Below are the classes of our dataset;
classes = np.array(train_data.class_names)
print(classes)

Below are the preprocessing steps that have to be carried out, such as scaling all the images and using buffer prefetching to yield the data without any blocking issues due to I/O ports.
norm_layer = tf.keras.layers.experimental.preprocessing.Rescaling(1./255)
train_data = train_data.map(lambda x, y: (norm_layer(x), y))
vali_data = vali_data.map(lambda x,y: (norm_layer(x),y))
autotune = tf.data.AUTOTUNE
train_data = train_data.cache().prefetch(buffer_size=autotune)
vali_data = vali_data.cache().prefetch(buffer_size=autotune)
The bottom, top layer of the model has classes of 1000, but we have five classes to predict; Tensorflow also distributes the model without the classification layer, and the last classification layer can be added.

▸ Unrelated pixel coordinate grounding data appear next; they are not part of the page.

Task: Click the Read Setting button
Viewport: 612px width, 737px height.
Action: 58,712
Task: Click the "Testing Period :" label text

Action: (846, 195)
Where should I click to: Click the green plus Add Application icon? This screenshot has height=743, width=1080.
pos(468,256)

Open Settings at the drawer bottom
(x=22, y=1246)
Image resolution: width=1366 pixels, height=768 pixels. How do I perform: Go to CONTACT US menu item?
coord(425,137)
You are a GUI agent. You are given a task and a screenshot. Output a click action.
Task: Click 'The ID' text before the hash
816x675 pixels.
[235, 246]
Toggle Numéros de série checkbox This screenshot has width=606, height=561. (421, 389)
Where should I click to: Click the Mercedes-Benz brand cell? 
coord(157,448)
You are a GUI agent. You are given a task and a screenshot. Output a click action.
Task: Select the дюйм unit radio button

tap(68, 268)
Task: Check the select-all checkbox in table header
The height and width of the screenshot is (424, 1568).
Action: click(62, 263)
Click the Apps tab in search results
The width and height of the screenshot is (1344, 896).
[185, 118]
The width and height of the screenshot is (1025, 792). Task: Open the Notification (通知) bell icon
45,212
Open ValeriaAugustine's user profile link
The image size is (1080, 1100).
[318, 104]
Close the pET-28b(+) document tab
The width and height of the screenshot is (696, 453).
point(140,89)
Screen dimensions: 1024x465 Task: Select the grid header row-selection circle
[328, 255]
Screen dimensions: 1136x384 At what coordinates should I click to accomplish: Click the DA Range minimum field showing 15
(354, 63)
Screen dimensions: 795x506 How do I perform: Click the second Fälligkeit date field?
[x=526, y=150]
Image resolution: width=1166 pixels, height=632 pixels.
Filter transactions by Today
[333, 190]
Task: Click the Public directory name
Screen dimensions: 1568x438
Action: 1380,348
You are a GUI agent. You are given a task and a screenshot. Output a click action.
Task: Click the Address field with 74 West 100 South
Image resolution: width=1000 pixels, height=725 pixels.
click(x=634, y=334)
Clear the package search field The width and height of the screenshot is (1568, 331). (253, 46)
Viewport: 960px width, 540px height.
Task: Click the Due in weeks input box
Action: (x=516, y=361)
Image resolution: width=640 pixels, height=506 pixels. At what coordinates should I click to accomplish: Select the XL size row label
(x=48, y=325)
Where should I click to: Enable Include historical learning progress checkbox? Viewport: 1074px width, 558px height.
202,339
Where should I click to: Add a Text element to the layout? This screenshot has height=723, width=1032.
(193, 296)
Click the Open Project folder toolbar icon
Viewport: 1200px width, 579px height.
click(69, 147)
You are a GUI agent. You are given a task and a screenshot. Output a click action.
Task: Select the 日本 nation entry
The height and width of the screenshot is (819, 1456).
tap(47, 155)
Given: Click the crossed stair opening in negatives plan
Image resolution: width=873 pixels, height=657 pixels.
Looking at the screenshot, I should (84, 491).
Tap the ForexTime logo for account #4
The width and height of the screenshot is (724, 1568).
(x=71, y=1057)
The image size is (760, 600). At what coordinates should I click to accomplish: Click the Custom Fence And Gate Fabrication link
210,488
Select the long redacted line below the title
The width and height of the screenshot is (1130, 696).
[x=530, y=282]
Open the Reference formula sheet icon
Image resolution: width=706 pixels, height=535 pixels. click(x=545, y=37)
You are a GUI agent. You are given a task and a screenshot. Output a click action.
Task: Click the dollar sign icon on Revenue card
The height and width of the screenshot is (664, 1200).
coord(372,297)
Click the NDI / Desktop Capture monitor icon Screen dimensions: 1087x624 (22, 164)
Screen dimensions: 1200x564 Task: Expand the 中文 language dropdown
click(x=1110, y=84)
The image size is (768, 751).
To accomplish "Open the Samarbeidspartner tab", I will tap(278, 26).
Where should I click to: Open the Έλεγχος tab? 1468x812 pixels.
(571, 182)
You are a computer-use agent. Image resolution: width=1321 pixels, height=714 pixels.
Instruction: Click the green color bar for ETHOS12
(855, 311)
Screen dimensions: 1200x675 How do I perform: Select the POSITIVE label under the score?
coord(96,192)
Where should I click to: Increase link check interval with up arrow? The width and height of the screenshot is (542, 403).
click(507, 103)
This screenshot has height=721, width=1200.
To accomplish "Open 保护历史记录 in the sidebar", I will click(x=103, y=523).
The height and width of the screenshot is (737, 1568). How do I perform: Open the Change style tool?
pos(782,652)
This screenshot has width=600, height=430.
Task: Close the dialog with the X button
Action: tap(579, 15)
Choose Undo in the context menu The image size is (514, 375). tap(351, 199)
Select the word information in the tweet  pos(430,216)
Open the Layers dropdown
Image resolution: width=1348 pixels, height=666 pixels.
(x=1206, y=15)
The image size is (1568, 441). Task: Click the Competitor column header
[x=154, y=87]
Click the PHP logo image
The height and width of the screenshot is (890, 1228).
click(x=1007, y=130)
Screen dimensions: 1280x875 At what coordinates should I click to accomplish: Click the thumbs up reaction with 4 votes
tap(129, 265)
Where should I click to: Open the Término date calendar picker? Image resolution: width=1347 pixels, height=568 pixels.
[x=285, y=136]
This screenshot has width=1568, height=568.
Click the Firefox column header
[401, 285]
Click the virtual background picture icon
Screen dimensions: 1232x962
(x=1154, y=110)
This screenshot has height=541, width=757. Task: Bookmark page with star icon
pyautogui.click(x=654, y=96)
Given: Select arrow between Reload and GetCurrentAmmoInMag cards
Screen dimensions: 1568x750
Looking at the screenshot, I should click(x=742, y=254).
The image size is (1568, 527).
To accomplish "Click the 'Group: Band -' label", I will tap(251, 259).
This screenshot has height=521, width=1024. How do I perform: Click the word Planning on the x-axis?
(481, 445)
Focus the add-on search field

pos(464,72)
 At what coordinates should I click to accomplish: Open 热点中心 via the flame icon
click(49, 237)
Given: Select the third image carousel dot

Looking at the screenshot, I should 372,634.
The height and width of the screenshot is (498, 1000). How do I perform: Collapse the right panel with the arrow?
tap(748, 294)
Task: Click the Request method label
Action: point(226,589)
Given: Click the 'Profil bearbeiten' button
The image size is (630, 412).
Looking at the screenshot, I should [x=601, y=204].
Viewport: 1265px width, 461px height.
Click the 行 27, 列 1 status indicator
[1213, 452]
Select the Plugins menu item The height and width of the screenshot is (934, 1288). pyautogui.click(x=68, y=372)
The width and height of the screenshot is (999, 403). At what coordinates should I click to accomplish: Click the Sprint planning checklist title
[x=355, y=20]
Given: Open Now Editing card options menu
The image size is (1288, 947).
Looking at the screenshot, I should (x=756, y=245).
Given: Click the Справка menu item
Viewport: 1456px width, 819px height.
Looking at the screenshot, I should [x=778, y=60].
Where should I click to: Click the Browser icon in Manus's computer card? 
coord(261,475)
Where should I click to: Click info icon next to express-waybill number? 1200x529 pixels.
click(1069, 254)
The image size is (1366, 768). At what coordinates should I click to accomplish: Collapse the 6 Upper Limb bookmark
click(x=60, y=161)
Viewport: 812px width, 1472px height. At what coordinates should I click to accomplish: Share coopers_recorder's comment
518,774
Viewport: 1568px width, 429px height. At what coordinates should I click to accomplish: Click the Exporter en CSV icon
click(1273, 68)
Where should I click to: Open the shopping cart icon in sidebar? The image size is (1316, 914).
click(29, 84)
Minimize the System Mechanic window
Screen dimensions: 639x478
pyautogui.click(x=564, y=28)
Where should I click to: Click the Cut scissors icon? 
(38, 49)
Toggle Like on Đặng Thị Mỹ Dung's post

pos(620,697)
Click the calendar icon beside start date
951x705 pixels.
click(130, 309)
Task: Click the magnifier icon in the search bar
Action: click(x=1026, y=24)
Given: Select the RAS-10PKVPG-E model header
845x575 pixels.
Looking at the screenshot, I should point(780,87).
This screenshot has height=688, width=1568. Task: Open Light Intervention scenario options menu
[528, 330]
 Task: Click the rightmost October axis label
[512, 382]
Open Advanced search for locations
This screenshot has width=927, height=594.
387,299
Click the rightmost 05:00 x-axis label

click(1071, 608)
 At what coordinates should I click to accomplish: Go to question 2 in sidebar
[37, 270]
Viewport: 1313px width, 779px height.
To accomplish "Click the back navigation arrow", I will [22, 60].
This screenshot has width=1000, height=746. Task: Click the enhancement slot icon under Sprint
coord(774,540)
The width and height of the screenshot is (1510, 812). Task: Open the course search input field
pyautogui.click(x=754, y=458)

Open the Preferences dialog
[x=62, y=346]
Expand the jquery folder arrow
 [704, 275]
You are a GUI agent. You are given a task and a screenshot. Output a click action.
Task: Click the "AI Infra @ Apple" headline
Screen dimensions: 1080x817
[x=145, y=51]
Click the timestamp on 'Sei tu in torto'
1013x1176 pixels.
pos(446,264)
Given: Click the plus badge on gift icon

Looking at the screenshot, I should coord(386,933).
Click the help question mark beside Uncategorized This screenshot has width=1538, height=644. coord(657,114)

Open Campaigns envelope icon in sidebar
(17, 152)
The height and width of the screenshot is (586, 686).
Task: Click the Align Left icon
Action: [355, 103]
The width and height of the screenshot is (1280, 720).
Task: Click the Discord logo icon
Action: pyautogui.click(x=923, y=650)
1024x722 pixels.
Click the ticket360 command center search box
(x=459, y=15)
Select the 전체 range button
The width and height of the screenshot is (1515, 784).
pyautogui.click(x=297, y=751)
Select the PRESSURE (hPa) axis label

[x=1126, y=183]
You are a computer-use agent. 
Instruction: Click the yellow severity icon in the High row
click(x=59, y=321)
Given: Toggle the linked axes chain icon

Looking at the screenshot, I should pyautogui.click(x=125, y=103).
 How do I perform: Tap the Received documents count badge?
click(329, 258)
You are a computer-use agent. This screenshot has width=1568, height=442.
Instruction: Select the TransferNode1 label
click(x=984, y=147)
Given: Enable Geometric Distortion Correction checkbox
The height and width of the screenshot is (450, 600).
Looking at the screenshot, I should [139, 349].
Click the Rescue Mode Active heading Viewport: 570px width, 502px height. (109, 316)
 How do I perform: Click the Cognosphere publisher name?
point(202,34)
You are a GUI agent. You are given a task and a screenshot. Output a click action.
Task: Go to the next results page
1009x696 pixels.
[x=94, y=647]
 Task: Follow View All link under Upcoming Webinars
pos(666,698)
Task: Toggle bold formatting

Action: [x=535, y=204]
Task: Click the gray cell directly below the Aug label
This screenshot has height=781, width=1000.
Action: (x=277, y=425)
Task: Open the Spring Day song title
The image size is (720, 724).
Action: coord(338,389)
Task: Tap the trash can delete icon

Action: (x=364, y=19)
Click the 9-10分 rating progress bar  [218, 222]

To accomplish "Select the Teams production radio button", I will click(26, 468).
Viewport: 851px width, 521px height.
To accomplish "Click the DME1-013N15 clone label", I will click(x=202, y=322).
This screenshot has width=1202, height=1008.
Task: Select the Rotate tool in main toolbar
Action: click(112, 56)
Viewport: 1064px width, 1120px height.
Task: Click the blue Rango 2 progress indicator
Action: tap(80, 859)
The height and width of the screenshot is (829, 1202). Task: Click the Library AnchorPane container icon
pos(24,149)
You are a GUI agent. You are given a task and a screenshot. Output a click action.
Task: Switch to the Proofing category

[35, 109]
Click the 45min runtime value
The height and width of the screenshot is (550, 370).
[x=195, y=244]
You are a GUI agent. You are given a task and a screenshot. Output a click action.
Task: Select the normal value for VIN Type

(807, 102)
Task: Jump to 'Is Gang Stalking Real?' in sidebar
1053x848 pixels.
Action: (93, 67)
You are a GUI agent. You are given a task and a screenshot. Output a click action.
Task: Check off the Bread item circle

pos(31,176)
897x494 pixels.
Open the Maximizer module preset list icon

Now load the model from TensorFlow and add the last classification layer;
feature_extractor_model = 'https://tfhub.dev/google/tf2-preview/mobilenet_v2/feature_vector/4'
feature_layer = hub.KerasLayer(
feature_extractor_model,
input_shape=(224,224,3),
trainable=False)
num_classes = len(classes)
model = tf.keras.Sequential([
feature_layer,
tf.keras.layers.Dense(num_classes)])
model.summary()
Below is a summary of the model;

Now compile and train the model;
model.compile(
optimizer=tf.keras.optimizers.Adam(),
loss=tf.keras.losses.SparseCategoricalCrossentropy(from_logits=True),
metrics=['accuracy'])
## store logs for tensorboard
log_dir = 'logs/fit/'+datetime.datetime.now().strftime('%Y%m%d-%H%M%S')
tensorboard_callback = tf.keras.callbacks.TensorBoard(
log_dir=log_dir,
histogram_freq=1)
history = model.fit(train_data,validation_data=vali_data,epochs=10,callbacks=tensorboard_callback)

Now check the predictions of our model;
# get and decode the predictions
predicted_batch = model.predict(image)
predicted_id = tf.math.argmax(predicted_batch, axis=-1)
predicted_label = classes[predicted_id]
plt.figure(figsize=(10,7))
plt.subplots_adjust(hspace=0.5)
for i in range(6):
plt.subplot(2,3,i+1)
plt.imshow(image[i])
plt.title(predicted_label[i].title())
plt.axis('off')
plt.tight_layout
plt.suptitle('Model predictions')

Conclusion:
From this article, we have learned how to use a pre-trained model for classification against the 1000 classes of ImageNet dataset and how one can use it for custom datasets such as we have used for flower classifications.